Chronique livre : En un monde parfait

de Laura Kasischke.

Attention, objet littéraire hautement addictif. Difficile de lâcher ce livre, tant on est happé par cette histoire d’une douceur et d’une noirceur infinies. Jiselle est hôtesse de l’air, et se dégote le beau parti de sa compagnie aérienne, le magnifique capitaine Mark, veuf, avec trois enfants. Farouchement indépendante, elle se laisse pourtant amadouer, et devient femme au foyer pour les beaux yeux de son mari toujours absent. Les rapports avec les gosses sont pour le moins houleux. Si le petit dernier, Sam, l’adopte assez rapidement, les deux adolescentes, Sara et Camilla, sont nettement plus récalcitrantes. Jiselle, qui n’a jamais eu d’enfant, et de talents ménagers, se débrouille seule avec les gosses et la maison, comme elle peut, avec bonne volonté. Et puis, peu à peu, presque imperceptiblement le monde extérieur commence à exploser : une mystérieuse grippe décime la population, l’électricité devient vacillante, le carburant rare, l’école fermée … Mark est coincé en quarantaine en Allemagne (ou pas ?), et le reste de la petite famille reconstituée reste bien sagement dans la maison à l’attendre, et à affronter les événements extérieurs.

En un mode parfait, c’est une espéce de “survival book”, mais à l’échelle du cocon familial. On pense évidemment à La route de Cormac MacCarthy, mais les personnages d’En un monde parfait ne fuient pas, ils choisissent de rester là où ils habitent. Manque d’instinct de survie, de groupe ou d’esprit pratique, il n’empêche que cette situation ne leur réussit pas si mal que ça. Alors que le monde s’écroule autour d’eux, la famille éclatée se recompose peu à peu, ou plutôt se compose.

Avec une grande subtilité et une étonnante douceur, Laura Kasischke raconte son histoire, et distille au goutte à goutte les éléments de compréhension de cette histoire familiale. Autant le monde extérieur devient opaque, et bordélique, autant le cocon familiale trouve de la cohérence et de la lumière. Le chaos extérieur sert de révélateur au chaos intérieur, et permet ainsi de clarifier les choses et d’apaiser les tensions. L’univers que crée l’auteur, est un mélange d’horreur et de merveilleux. Au fur et à mesure de l’effondrement de la société moderne, la famille opte par la force des choses, mais sans lutter contre, pour un mode de vie plus simple. La nature qui environne la maison devient alors à la fois menaçante, nourriciére et vaguement féerique. Le livre est peuplé de bestioles, accusées de tous les maux par la population, mais bien acceptées par la famille.
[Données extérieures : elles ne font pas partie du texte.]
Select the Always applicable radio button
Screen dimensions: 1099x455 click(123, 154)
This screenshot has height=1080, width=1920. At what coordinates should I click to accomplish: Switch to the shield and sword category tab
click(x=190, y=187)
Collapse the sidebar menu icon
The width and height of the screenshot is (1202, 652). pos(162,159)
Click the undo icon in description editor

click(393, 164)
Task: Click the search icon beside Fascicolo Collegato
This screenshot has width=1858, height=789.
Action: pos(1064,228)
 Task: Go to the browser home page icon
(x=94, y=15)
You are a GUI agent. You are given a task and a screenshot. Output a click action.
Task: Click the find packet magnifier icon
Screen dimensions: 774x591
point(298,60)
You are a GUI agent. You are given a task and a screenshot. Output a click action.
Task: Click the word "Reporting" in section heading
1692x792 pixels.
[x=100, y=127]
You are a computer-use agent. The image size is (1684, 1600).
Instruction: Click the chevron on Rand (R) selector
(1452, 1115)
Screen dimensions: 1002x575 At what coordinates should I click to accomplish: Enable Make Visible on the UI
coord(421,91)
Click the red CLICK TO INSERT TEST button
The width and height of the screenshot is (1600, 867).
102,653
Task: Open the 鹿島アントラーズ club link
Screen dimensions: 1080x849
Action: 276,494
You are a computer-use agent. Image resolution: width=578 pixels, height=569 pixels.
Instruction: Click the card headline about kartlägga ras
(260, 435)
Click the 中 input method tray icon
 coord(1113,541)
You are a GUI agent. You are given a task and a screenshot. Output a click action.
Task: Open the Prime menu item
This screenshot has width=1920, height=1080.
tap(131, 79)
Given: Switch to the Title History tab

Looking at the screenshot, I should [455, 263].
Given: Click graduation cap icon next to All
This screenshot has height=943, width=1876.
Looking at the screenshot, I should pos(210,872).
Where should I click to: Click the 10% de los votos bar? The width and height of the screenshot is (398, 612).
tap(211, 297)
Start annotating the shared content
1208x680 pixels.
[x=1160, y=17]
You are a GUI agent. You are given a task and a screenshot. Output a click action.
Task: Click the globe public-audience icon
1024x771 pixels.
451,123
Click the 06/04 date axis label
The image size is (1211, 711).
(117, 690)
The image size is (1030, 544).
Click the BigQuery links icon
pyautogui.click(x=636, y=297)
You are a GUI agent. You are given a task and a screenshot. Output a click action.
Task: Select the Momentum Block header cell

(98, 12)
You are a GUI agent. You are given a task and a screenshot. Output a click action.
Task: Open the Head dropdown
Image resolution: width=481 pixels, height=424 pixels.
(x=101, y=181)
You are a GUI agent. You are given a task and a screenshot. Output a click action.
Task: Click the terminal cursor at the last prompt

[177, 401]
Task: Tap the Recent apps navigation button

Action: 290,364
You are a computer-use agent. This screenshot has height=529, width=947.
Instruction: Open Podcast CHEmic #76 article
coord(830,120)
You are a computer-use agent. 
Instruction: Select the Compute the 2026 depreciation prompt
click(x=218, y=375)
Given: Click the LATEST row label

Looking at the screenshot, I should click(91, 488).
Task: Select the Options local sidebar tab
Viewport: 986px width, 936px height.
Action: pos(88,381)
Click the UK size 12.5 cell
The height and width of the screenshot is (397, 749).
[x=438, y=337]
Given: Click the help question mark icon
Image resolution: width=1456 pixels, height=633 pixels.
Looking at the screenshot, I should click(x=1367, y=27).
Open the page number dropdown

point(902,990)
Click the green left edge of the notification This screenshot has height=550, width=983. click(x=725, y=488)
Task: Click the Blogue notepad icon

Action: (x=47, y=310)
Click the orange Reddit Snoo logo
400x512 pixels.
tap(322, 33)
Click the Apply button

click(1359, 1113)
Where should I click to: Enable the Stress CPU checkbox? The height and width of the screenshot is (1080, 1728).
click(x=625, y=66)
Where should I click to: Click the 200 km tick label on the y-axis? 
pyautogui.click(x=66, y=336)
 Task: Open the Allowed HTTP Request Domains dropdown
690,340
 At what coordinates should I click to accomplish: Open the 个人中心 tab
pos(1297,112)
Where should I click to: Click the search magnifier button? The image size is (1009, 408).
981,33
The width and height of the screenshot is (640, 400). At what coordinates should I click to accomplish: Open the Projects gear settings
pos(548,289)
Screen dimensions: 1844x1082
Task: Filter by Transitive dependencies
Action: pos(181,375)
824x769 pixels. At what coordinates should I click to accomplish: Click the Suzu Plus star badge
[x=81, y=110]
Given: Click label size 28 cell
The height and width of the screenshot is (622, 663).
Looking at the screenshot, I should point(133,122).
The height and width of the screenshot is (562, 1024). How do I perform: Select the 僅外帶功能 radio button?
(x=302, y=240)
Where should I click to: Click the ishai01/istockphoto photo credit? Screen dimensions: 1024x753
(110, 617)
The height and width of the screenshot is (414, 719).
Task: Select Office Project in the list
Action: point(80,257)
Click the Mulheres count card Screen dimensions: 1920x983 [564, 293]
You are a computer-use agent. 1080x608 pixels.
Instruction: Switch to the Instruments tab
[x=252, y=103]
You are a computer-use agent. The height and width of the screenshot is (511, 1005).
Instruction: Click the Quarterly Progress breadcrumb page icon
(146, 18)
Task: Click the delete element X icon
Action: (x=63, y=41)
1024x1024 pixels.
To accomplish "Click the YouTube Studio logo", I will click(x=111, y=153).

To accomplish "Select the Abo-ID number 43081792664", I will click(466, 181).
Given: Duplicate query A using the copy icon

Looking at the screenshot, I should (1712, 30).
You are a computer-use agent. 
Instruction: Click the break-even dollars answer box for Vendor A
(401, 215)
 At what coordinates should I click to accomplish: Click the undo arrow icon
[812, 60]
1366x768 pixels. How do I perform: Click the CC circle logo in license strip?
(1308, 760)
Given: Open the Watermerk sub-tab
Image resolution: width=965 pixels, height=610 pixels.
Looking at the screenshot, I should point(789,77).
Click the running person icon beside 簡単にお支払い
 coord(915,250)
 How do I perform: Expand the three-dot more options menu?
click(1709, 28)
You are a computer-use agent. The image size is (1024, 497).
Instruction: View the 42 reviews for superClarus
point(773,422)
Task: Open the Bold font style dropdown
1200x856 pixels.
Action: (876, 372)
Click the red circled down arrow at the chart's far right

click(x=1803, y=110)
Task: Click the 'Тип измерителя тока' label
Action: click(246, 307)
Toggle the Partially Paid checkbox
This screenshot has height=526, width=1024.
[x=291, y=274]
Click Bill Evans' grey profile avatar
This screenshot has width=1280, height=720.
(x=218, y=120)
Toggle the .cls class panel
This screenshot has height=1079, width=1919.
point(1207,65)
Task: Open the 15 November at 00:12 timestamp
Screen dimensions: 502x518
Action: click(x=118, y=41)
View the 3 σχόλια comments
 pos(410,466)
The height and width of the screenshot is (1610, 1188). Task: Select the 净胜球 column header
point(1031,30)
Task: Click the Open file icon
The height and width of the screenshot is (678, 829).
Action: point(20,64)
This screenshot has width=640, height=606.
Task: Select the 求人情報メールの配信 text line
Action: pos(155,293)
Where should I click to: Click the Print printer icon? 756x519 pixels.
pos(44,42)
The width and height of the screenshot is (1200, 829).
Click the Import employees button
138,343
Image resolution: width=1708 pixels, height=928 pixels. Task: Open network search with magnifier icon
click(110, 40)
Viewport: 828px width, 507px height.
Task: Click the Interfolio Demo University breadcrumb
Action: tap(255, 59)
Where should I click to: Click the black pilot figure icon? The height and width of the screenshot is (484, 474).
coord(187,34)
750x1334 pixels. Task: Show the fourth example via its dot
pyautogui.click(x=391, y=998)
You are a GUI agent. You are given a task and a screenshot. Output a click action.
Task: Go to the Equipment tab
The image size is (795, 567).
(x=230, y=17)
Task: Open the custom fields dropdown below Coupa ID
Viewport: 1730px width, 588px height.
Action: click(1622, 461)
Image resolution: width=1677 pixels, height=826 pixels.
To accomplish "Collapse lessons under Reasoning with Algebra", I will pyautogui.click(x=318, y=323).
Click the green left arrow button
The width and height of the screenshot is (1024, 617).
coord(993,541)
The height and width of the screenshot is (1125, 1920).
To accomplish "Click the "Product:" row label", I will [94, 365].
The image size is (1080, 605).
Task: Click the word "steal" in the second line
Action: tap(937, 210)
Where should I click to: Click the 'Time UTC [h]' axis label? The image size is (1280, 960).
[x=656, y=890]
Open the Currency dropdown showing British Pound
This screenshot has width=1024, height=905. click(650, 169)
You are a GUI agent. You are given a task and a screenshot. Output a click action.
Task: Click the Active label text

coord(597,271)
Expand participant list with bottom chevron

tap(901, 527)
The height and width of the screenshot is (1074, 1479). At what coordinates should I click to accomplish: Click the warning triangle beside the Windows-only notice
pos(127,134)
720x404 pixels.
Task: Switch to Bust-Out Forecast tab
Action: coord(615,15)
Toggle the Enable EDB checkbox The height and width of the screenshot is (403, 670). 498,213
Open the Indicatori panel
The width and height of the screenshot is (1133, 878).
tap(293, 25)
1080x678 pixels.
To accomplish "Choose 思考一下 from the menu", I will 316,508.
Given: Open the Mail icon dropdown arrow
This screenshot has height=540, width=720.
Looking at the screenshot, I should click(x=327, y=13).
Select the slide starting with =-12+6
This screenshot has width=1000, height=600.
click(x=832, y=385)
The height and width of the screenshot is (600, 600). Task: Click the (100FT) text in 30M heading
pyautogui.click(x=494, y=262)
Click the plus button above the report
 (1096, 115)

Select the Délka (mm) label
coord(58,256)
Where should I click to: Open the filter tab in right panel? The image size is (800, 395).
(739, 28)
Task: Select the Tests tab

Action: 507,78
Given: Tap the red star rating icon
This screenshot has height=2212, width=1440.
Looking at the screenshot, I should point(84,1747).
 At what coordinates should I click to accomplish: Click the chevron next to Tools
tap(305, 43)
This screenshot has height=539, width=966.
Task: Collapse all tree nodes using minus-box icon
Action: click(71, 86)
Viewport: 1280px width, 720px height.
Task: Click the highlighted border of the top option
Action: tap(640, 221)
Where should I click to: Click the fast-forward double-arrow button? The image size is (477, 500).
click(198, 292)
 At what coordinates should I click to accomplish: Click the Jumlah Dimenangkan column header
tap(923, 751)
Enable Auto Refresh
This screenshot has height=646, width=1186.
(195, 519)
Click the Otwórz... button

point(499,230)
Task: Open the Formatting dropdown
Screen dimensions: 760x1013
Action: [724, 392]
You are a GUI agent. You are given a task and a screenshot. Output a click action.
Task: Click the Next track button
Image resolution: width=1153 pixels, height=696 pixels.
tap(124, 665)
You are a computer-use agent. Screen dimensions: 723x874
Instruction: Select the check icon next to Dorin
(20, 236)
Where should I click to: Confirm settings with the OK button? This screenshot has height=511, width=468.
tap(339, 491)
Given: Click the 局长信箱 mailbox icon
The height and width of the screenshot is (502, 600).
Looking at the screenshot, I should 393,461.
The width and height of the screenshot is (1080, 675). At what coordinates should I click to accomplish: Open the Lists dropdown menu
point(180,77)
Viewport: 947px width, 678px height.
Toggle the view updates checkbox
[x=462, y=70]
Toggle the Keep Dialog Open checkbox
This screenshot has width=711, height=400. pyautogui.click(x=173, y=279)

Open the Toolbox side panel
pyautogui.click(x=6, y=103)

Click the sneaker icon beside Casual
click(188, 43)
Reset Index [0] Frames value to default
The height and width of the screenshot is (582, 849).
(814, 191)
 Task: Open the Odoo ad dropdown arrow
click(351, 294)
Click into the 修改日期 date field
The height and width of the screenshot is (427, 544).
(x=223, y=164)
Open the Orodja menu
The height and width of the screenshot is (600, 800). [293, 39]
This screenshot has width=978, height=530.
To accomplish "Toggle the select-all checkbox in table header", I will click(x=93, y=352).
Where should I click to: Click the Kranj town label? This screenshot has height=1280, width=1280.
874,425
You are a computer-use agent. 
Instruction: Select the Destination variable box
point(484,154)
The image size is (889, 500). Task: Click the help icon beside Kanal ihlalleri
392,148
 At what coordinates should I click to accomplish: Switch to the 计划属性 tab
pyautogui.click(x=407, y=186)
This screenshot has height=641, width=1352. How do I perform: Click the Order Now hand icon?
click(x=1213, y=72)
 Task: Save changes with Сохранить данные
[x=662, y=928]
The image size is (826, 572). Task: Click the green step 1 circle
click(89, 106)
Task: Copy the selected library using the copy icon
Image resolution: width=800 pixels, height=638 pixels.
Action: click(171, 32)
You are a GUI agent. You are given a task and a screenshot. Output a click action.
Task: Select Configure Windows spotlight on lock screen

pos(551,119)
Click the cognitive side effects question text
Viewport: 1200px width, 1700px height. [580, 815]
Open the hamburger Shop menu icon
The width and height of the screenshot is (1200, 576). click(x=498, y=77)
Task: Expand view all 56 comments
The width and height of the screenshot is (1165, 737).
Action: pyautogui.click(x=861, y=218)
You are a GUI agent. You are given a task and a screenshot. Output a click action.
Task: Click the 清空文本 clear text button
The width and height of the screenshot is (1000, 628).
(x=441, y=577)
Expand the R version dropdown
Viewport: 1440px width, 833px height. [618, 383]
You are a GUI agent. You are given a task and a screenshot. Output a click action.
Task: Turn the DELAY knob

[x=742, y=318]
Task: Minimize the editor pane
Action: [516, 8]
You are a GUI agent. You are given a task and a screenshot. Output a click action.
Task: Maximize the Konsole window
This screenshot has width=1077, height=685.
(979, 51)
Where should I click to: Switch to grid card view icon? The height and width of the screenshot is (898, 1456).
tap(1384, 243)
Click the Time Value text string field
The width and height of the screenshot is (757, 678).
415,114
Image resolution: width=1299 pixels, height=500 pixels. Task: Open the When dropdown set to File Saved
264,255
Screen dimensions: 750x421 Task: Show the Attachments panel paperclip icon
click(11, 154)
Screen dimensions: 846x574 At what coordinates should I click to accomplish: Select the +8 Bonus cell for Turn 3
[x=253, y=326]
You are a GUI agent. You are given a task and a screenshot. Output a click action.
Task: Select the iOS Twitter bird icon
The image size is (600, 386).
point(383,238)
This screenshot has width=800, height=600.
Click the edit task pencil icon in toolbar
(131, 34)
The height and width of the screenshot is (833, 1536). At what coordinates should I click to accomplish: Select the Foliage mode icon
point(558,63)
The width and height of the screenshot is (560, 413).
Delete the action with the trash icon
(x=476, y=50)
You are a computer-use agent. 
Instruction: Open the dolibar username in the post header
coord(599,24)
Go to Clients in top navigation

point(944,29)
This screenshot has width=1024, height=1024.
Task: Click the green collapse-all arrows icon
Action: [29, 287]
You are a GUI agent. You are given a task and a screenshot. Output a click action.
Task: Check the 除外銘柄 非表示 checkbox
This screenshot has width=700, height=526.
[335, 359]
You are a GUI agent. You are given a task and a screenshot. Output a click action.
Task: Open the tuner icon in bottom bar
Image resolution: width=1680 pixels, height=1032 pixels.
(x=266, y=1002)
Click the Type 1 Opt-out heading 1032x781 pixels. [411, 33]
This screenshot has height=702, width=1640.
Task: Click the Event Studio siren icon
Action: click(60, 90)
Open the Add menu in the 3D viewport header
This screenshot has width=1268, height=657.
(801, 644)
De l’oie Béatrice, qui devient l’animal domestique, au furtif Cougar qui croquerait bien la blanche Béatrice, toute une panoplie d’animaux évoluent dans les pages du livre.

Ce qui émerveille dans ce monde parfait, c’est l’incroyable talent de Laura Kasischke pour faire progresser son histoire, sans avoir l’air d’y toucher. Par minuscules grains de sable, elle enraye l’engrenage, ou au contraire dégrippe le système avec une minuscule goutte d’huile. On s’en aperçoit à peine, et la construction ultra-rigoureuse (découpage en chapitres de tailles à peu près équivalentes) rend cet objet littéraire hautement addictif. Une magnifique découverte pour moi, que je vous conseille avec chaleur. Allez, pour Noël, faites vous un cadeau.